■ Provided text ■

FBXL Social

You can draw a direct line from the French Revolution to Karl Marx. They're both effectively part of the same modernist utopian revolutionary project, and the same progressive project. Marx had a hypothesis about why the French Revolution failed, and his Marxist ideology was designed to try to prevent a repeat performance. Unfortunately for humanity, his hypothesis about what the French Revolution got wrong was incorrect, and so instead of getting the revolution right, it just resulted in the exact same failure modes.

If you think about it, Marx's focus on the bourgeoisie is facially absurd. "Oh, the aristocrats failed, the middle class failed, but definitely the lower classes won't fail!" -- ironically, it's trained centuries of Marxists to ignore that aristocracy even exists, such that they think we just need more aristocrats to protect against the bourgeoisie, as if that's actually superior.

In an interesting point showing LaPlace domain history (Note that while the two are named for the same man, LaPlace domain is a real tool used in the real world, LaPlace's demon is a thought experiment about the predictability of the universe), when China met the west and vice versa, China gained modernism, but Europe gained the bureaucracy. Imperial China has waveforms that echo into Europe, across America, and ends up reinforced by later Modernist China.

■ Data ■
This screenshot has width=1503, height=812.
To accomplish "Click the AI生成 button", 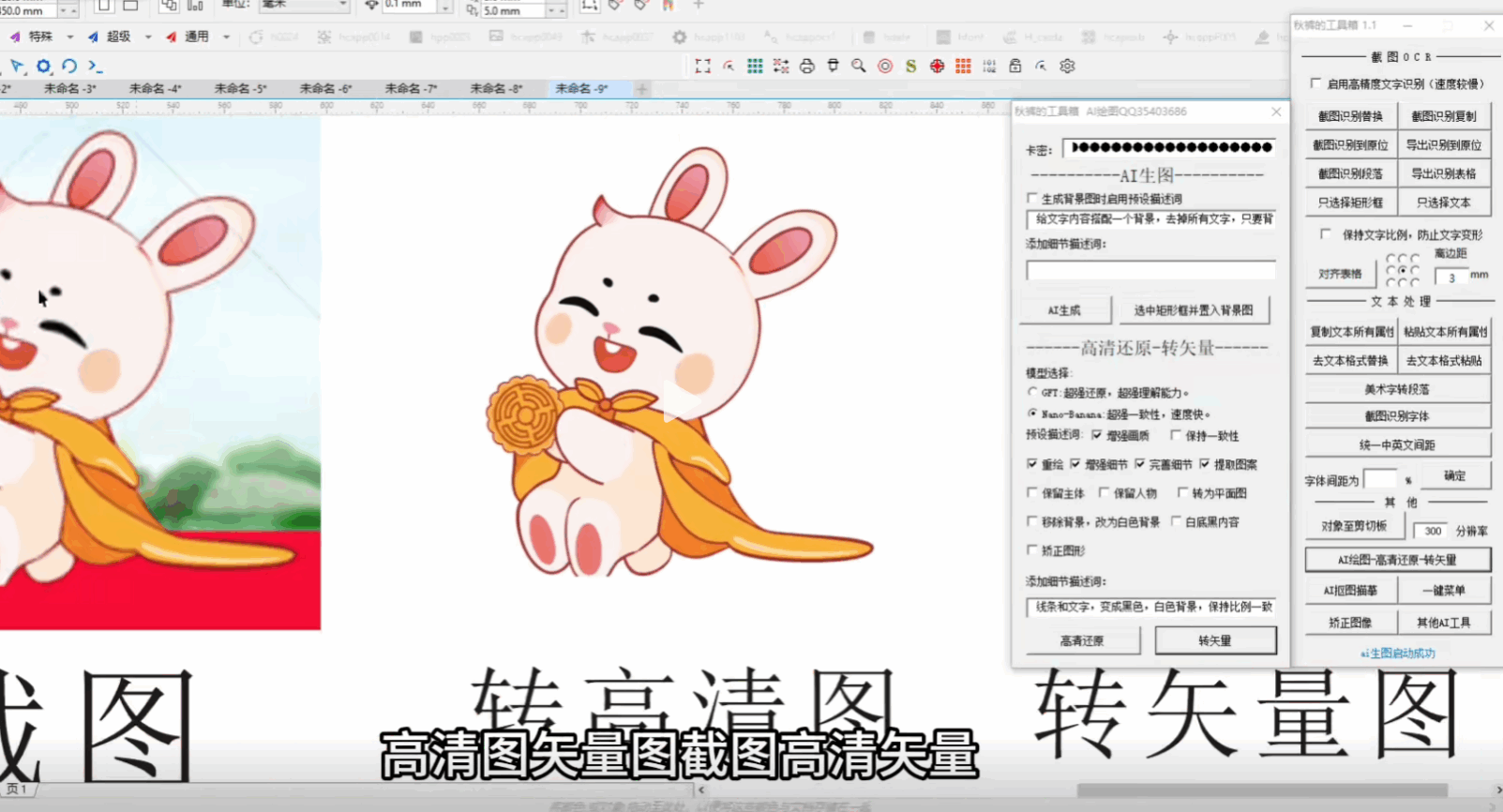I will 1064,310.
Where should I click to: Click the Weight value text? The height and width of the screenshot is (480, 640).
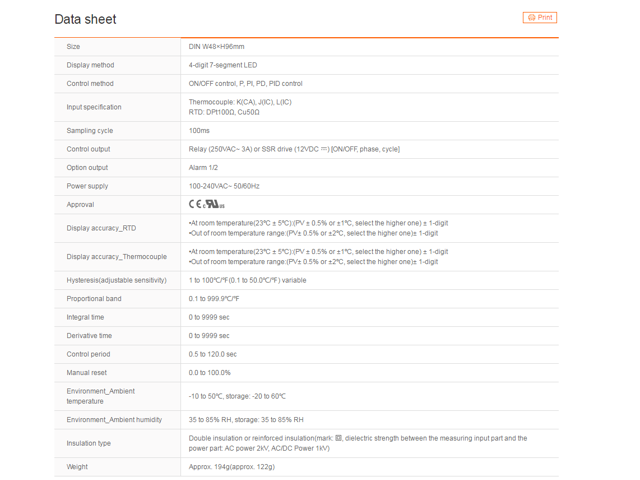pos(231,467)
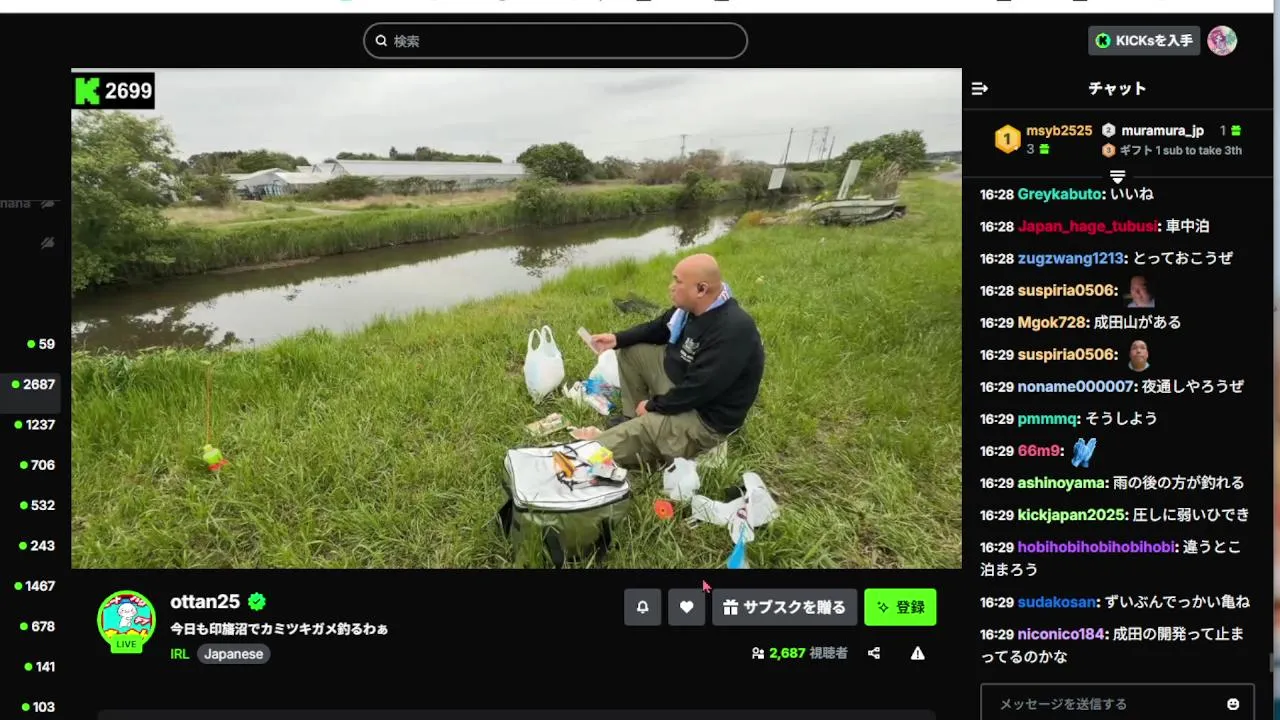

■ Exercises to complete ■
(1) Using the FBXL Social post, decide whether each statement agrees with it: (a) Marx's hypothesis about why the French Revolution failed was correct; (b) when China met the west, Europe gained the bureaucracy; (c) LaPlace's demon is a real tool used in the real world. For each, answer yes or no and quote the words from the FBXL Social post that settle it.
(2) Carry on writing the FBXL Social post, beginning right after its final sentence.

■ Final results ■
(1)
(a) No: "his hypothesis about what the French Revolution got wrong was incorrect"
(b) Yes: "China gained modernism, but Europe gained the bureaucracy"
(c) No: "LaPlace's demon is a thought experiment about the predictability of the universe"

(2)
Part of the problem is the modernist tendency to want to just knock out parts of the equation to try to change things, but math doesn't work that way -- if you knock out an equation on one side, it just moves that to the other side. Kill all the rich, kill all the powerful, kill all the oppressors, and you get equal rich, powerful, and oppressors on the other side of the equation.

Thing is, this description might provoke modernists into thinking you just need to modify the equation in different ways and you can find utopia, but that's wrong -- like Heisenberg's uncertainty theorem proves you can't know the location and velocity of a particle at the same time, you can't know everything required to create utopia. Laplace thought you could predict the future if you could know the initial velocity and position of every particle and had a good enough model, but the universe literally refuses that concept as a law of physics.

Even Liberalism is in essence proto-modernist, coming from the enlightenment period immediately prior to the modernist period. Is liberty the highest good? Only in plurality with other factors which are erased once you put it on a pedestal. Once you treat liberty as the sold totalizing good, then everything else falls apart -- and it has.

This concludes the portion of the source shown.